▶ **SELECTED EXTRACT**
-.-.-
Tuesday’s meeting of the City Council included an item from Ward 7 Councilwoman Nikki Nice seeking solutions to the lack of fresh food in Northeast Oklahoma City.
It resulted in a new ordinance proposal being introduced that could give the City more teeth in addressing Oklahoma City’s food desert on the east side.
The discussion also was the occasion for a rare display of emotion from the typically-composed Ward 7 council member, a sign of the severity of the problem.
With her leadership, the city council agreed May 7 to a 180-day moratorium on the opening of any more “small box stores” in the 73111 zip code.
Then, August 5, the only remaining grocery store in the zip code closed its doors. Free Press broke the story the week before.
See our coverage — “Only full-service grocery store on east side closing Monday”
The USDA defines a food desert as living a mile or more away from a grocery store if one does not have a car.
A study showed that over half of the estimated 5,000 residents in 73111 live more than one mile from a grocery store.
Nice said that the 73111 zip code has 22 restaurants that include mostly fast food options and 13 gas stations or convenience stores. There are zero grocery stores in the area, Nice emphasized.
She showed slides of photographs taken Monday in the neighborhood. Several photos showed the refrigerated sections of small box stores in the neighborhood.
The shelves were overwhelmingly empty of food, and what food was present was highly processed frozen food.
The lack of access to fresh and healthy food has striking negative impacts on health outcomes, said Nice.
-.-.-
[Stored items]
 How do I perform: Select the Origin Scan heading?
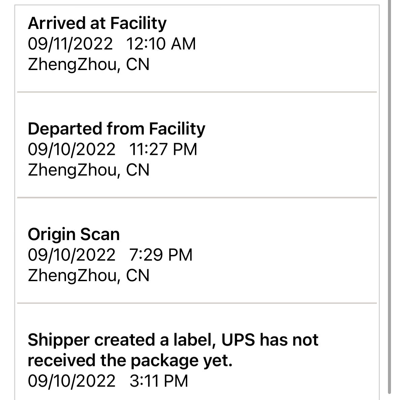click(74, 234)
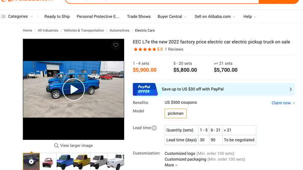303x170 pixels.
Task: Go to Trade Shows menu item
Action: click(139, 16)
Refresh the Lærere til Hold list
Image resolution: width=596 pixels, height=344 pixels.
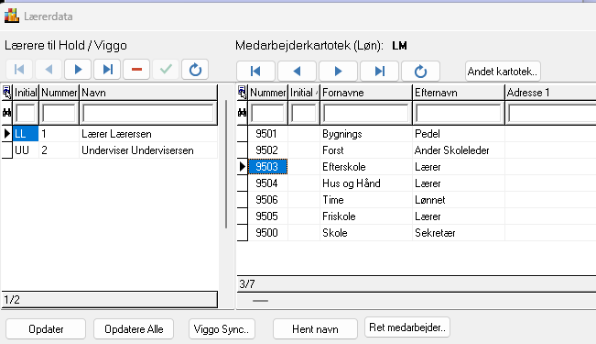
-.-.-
▶ **BRIEF**
Please give the food desert article again between "Tuesday’s meeting of" and "73111 zip code.", inclusive, swapping "moratorium" for "freeze".

▶ **REPLY**
Tuesday’s meeting of the City Council included an item from Ward 7 Councilwoman Nikki Nice seeking solutions to the lack of fresh food in Northeast Oklahoma City.
It resulted in a new ordinance proposal being introduced that could give the City more teeth in addressing Oklahoma City’s food desert on the east side.
The discussion also was the occasion for a rare display of emotion from the typically-composed Ward 7 council member, a sign of the severity of the problem.
With her leadership, the city council agreed May 7 to a 180-day freeze on the opening of any more “small box stores” in the 73111 zip code.